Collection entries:
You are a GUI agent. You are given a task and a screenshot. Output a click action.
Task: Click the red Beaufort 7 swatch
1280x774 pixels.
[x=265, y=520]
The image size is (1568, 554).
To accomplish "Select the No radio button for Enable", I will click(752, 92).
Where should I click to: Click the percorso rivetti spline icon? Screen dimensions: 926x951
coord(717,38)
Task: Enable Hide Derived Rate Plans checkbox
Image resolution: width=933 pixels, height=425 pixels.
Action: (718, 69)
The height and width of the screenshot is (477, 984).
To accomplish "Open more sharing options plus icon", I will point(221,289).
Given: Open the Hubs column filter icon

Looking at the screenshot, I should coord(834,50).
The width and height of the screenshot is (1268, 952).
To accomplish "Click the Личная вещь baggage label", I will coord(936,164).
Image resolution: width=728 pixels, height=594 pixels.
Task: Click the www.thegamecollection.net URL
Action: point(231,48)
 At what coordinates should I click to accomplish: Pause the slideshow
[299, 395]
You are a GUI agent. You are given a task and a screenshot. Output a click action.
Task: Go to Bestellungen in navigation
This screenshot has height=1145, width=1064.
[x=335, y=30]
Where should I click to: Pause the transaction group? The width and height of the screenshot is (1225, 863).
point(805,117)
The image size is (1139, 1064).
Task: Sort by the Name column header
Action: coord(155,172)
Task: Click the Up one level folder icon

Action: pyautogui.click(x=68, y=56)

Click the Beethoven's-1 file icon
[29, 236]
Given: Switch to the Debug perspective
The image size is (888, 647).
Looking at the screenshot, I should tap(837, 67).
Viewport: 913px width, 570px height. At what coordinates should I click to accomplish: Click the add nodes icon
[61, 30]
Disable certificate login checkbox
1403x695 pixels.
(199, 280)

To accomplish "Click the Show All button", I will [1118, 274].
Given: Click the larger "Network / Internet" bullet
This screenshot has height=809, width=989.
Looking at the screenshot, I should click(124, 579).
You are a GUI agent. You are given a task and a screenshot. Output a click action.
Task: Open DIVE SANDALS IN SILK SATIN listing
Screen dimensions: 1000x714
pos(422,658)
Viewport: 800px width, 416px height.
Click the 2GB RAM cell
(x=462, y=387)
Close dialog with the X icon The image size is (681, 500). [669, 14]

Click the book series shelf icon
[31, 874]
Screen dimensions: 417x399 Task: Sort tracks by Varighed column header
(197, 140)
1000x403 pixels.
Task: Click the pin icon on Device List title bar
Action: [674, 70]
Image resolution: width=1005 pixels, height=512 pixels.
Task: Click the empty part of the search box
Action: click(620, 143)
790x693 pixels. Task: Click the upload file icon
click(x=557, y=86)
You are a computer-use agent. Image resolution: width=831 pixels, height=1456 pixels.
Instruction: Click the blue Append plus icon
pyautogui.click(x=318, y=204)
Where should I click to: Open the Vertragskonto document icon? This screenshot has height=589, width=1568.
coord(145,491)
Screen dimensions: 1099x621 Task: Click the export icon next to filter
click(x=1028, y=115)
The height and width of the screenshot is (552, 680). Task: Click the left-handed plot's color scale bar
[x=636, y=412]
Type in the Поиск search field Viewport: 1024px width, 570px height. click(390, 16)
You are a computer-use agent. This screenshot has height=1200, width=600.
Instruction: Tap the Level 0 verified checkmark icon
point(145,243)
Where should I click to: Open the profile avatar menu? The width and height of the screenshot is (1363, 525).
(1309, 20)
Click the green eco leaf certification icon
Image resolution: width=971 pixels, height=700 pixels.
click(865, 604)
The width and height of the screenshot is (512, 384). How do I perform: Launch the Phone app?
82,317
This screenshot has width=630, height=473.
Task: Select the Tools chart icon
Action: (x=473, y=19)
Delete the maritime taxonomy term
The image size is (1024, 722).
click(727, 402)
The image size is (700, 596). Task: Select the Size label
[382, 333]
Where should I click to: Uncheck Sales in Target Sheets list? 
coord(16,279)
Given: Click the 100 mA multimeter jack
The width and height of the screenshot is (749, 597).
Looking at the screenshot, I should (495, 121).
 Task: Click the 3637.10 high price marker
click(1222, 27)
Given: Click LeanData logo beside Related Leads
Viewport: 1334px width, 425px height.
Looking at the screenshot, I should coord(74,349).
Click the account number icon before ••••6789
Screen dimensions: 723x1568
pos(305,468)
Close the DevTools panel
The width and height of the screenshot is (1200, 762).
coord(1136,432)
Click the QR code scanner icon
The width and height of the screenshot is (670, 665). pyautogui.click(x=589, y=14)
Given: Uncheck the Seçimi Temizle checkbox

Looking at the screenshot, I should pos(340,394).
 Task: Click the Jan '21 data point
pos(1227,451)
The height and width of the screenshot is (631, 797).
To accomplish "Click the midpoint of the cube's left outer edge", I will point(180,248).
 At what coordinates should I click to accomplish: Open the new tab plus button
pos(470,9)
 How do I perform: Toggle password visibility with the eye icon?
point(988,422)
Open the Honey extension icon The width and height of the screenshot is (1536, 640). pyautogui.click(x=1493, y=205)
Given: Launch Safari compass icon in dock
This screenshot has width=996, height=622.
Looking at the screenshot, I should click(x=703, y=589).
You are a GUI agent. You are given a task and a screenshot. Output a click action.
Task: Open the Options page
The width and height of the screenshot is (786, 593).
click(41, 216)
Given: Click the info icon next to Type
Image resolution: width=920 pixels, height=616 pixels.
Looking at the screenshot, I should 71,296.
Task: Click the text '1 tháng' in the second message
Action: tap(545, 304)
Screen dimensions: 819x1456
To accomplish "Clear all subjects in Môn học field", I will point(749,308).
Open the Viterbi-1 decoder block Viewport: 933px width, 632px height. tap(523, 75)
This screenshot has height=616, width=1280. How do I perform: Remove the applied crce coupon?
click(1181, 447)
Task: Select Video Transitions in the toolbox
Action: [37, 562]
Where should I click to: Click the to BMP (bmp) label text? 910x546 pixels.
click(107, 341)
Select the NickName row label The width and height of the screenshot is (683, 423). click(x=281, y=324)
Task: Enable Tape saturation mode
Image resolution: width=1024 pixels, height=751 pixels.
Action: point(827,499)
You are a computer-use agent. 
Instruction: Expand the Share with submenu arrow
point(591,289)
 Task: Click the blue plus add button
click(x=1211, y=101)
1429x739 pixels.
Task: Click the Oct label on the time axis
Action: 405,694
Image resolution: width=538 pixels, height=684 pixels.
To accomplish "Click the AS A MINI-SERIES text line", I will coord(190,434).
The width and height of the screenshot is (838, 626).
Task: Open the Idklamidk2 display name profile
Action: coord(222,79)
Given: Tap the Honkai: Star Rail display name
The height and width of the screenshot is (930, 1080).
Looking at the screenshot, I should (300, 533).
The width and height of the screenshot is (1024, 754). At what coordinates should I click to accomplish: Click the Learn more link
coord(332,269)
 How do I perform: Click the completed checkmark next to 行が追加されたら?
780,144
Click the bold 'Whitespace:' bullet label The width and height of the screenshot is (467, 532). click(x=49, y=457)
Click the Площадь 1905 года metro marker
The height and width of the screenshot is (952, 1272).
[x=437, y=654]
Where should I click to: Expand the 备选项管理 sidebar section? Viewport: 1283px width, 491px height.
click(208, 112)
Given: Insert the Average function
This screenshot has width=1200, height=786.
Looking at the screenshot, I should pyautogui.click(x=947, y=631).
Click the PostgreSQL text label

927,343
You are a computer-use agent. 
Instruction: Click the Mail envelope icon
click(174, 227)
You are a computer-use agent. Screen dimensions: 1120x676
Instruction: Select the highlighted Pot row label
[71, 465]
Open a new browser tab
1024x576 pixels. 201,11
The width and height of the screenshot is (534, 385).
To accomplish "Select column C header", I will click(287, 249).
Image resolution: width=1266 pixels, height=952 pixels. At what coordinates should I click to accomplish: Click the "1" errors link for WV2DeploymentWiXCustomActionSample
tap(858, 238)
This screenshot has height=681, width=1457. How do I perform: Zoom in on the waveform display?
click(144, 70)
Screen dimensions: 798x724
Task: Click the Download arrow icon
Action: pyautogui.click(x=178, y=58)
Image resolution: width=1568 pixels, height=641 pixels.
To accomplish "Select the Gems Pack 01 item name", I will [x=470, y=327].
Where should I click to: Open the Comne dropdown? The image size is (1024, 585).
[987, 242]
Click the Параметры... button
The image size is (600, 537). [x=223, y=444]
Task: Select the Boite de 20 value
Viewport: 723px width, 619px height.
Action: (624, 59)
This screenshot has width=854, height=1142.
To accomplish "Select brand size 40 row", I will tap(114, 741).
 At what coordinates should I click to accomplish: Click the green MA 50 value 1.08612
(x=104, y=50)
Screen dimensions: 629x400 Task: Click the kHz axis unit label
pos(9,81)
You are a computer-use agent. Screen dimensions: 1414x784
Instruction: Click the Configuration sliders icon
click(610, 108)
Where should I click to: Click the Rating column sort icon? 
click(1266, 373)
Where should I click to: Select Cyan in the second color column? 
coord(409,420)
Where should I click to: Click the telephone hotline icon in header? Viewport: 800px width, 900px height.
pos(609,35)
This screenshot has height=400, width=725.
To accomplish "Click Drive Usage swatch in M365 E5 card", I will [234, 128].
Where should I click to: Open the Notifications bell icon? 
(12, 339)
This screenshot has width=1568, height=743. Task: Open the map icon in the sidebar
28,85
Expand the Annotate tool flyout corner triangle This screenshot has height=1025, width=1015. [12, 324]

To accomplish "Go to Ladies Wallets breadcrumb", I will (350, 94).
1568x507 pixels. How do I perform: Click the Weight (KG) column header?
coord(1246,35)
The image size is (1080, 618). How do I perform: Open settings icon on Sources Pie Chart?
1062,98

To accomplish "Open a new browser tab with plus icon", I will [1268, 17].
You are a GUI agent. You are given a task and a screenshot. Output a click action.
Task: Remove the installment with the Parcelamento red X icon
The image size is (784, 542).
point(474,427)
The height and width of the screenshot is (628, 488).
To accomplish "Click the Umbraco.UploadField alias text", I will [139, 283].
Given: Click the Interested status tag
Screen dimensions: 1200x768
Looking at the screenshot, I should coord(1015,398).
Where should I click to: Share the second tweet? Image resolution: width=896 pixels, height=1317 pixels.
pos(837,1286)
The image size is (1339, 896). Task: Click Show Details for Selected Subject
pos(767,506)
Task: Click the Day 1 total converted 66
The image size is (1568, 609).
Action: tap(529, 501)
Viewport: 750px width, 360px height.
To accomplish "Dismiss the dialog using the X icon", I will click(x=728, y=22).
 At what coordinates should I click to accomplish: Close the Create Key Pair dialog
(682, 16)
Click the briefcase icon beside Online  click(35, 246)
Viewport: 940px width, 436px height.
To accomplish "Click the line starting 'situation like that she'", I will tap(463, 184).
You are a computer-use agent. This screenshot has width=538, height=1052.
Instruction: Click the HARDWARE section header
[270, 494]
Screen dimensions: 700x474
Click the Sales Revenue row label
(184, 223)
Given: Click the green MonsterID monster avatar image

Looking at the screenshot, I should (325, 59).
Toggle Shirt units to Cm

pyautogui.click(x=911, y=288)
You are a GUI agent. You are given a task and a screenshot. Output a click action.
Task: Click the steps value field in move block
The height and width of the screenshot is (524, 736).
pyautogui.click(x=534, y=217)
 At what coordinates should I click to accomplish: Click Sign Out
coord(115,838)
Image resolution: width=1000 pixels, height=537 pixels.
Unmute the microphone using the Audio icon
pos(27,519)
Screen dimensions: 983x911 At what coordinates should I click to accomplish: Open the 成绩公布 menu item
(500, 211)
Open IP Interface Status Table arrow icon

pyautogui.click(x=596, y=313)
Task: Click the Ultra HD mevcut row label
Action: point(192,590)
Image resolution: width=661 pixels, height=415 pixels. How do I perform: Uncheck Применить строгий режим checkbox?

What to do:
Search the data above for the string "computer". Report every line where it is found.

Exercise output:
You are a computer-use agent. Image resolution: width=831 pixels, height=1456 pixels.
You are a computer-use agent. This screenshot has height=1200, width=600.
You are a computer-use agent. 
You are a computer-use agent. 
You are a computer-use agent. Screen dimensions: 1120x676
You are a computer-use agent. Screen dimensions: 1414x784
You are a computer-use agent. This screenshot has width=538, height=1052.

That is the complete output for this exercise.